Using the techniques I worked out for my earlier article I wrote a new scraper to crawl pages from Wikipedia. This was a Java client running on my workstation making HTTP requests and using an sgml processor and XPATH queries to pull out the relevant text. The rate of crawling is no more than 30 articles a minute, which is unlikely to be interpreted as an attack by the web server.

Each page crawl extracts links from the article to used by further searches. It also extracts the opening sentence. All we have to do is strip the name of the article, leaving the reader to guess what is being referred to.

For instance after extraction and stripping bracketed text, the first sentence of the article about the city of Paris reads:

Paris is the capital of France and the country's most populous city.

Simply finding the subject of the article in the opening text, and ‘blanking’ it with underscores can create a feasible question to describe the subject. In this case

______ is the capital of France and the country's most populous city.

The blanking process cannot always be completed. This is because the subject name does not always appear in full in the opening sentence. This means only about 60% of articles can be processed in this way.

In order to maximize the chances of being able to successfully remove the article name from the opening sentence I consider all text strings used to link the article found in the crawl so far. For instance, an article may be linked with the term “United States” or “United States of America”.

Obscurity

One problem I encountered early on was that there is a surprising number of articles on very obscure topics to be found on Wikipedia. Follow the ‘random article’ link and you’ll get a good idea of this. I was happy for the quiz to be about random topics from general knowledge. However to give players a fighting chance they shouldn’t be on topics that they had a reasonable chance of having heard of.

A good signal is the number of ingoing links to the article, and also the number of outgoing links. The latter is the case because topics on popular subjects tend to be well-developed by many editors, and this translates into a lot of links going out. Fortunately both these metrics are available to me during the crawl, allowing me to discard smaller or not well-linked articles.

Alternatives

The multiple choice aspect to the game demands feasible alternatives to each answer. Otherwise it can be obvious which is the correct answer by applying a process of elimination. For instance if the question pertains to a country with particular borders and there is only one country on the list of alternative answers, the correct answer is obvious. I wanted to include in each quiz a number of subjects that could reasonably be confused without close consideration of the question. So if the answer was ‘Paris’, the user may also be presented with ‘Lyon’ or ‘Brussels’.

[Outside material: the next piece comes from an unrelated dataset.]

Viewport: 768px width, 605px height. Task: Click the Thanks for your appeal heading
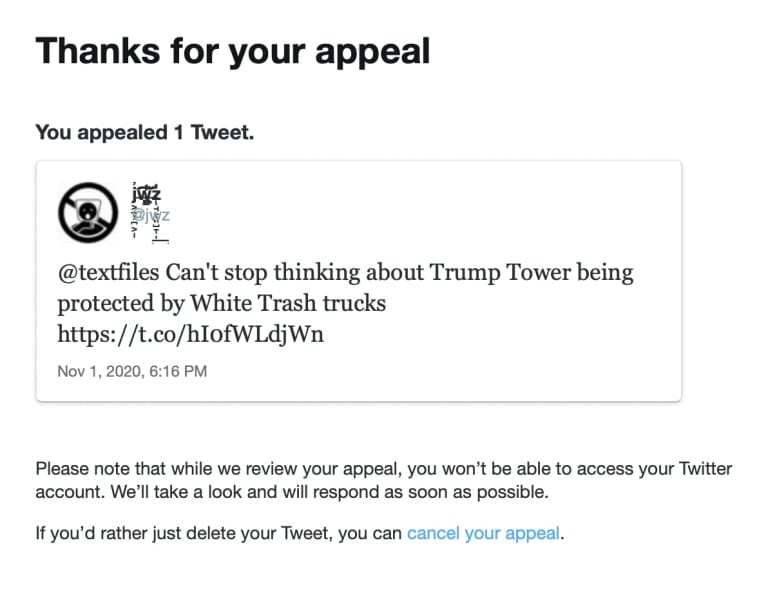(x=233, y=51)
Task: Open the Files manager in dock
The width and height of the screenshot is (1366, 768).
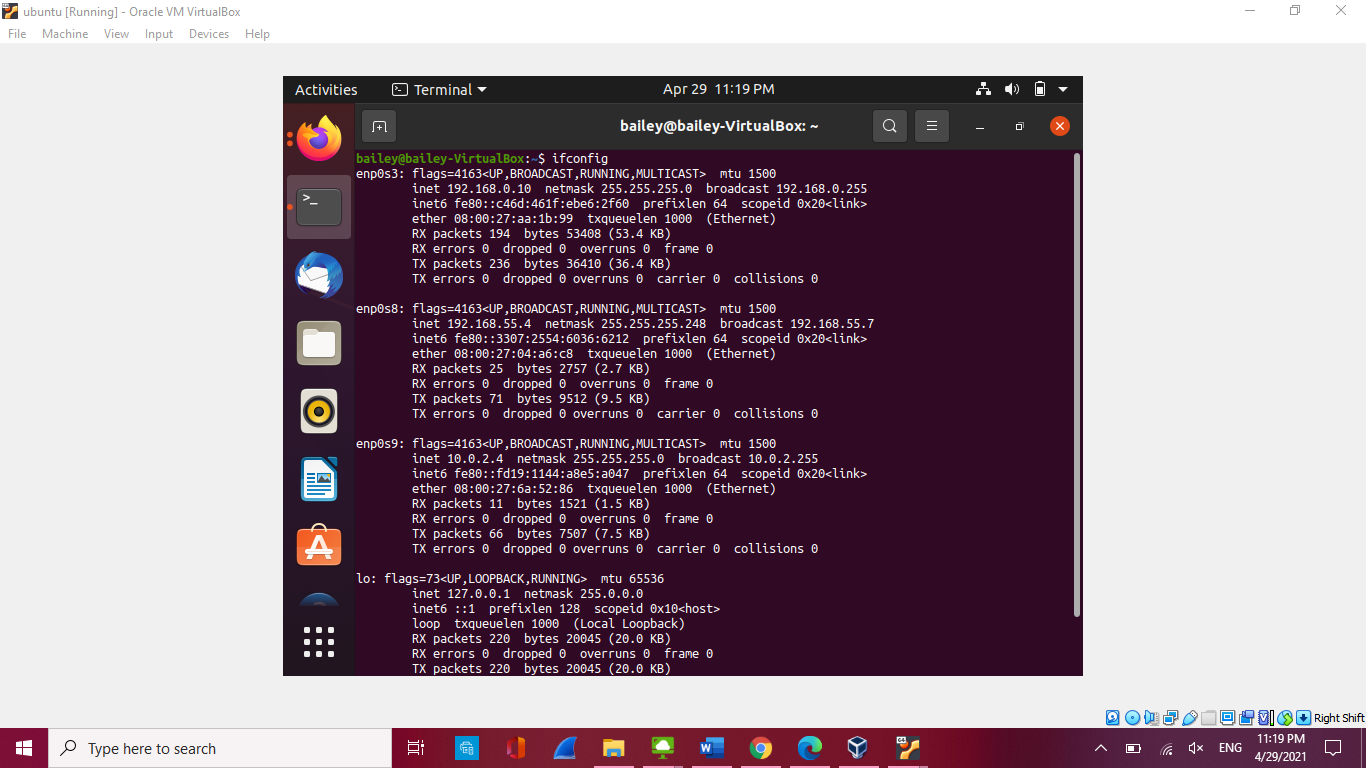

This was the most challenging part of the scraping process. I investigated a number of ways to discover for a given page typical alternative answers that could be presented. These included sharing a large proportion of incoming or outgoing links. The problem with this is the computation required to match link fingerprints globally – just a few hours of scraping accumulates 5 million links between pages. Fortunately a really good signal turned out to be when the links appear together in the same lists of tables in Wikipedia. There are a surprising number of lists to be found in Wikipedia articles, and they very frequently group articles together of similar type. Identifying where articles appear together in lists and ensuring it is likely that they will be placed together in quizzes makes the game tougher and hopefully more compelling.

That’s a brief description on how I built Quizipedia. I hope you enjoy the game, and if you have observations or feedback please leave it on the comments of this page.

15 Comments »

Random Acts of Trivia « Wootley:

[…] random-article function. Don’t judge me. I’m obviously not the only one. Web developer Jim Blackler took my dirty little secret one step further with Quizipedia, the quiz game built from fragments of […]

November 11th, 2009 | 6:11 pm

Gone Treasure Hunting » Blog Archive » Random Acts of Trivia:

November 11th, 2009 | 8:00 pm

Bryan:

In Ludum Dare, a 48 hour game development competition, a few months ago, we had the theme of ‘wikipedia’ to make our games. This kind of trivia format is the first thing that popped into my mind, as well as others, and although I didn’t finish my game, other wiki trivia games were made.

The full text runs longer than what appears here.